If they're paid links, Google says they're not supposed to benefit your advertiser's PageRank. (In fact you could get penalized for trying to subvert this)

http://www.google.com/support/webmasters/bin/answer.py?hl=en&amp;answer=66736

JerSchneid
Good answer, thanks! Sort of makes the rest of the question moot.
Bryan
True... at least you can go ahead and track clicks in the easiest way possible :)
JerSchneid
+2  A: 

Do your third party sites want you to report on all the bots and spiders that have crawled your site and followed the links, or just "real" people?

If it's the latter, you could do something along the lines that google use for their search results.

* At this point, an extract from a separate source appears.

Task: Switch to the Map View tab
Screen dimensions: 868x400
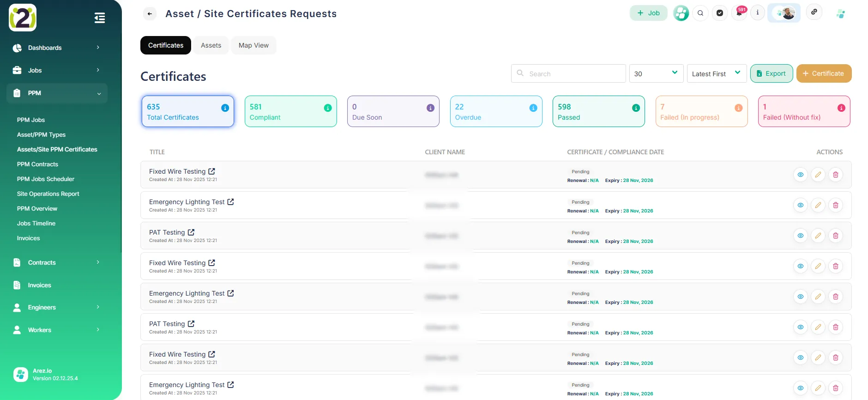Action: pyautogui.click(x=253, y=45)
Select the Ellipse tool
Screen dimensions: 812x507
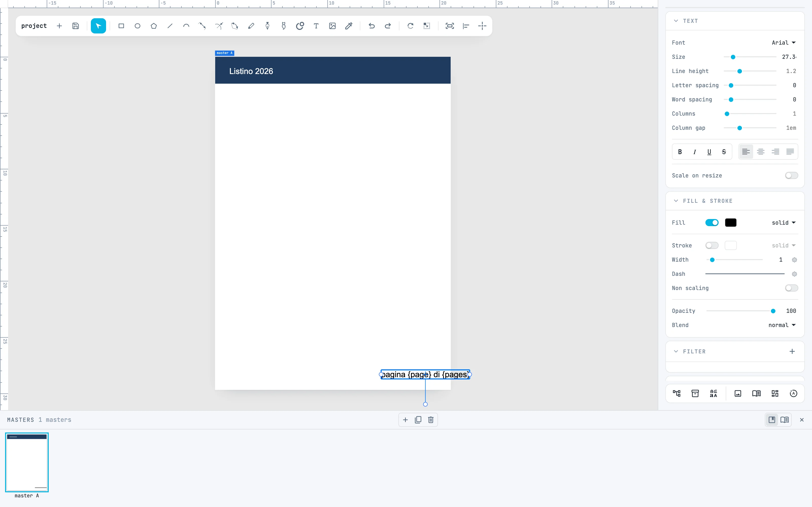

Basically, you render the link out normally, but add an OnMouseDown event to it, so that a spider that doesn't use a mouse follows the standard link, but a normal browser will fire the JS event first.

What you would end up with is something like this:

<a onmousedown="return trackMe(this)" href="http://example.com/"&gt;

And the trackMe method is then performing the redirect to the tracking page, which then issues a 302 redirect to the third party site.

You'd obviously want to check how this works for users navigating via the keyboard or similar (i.e. using Space or Return to follow the links).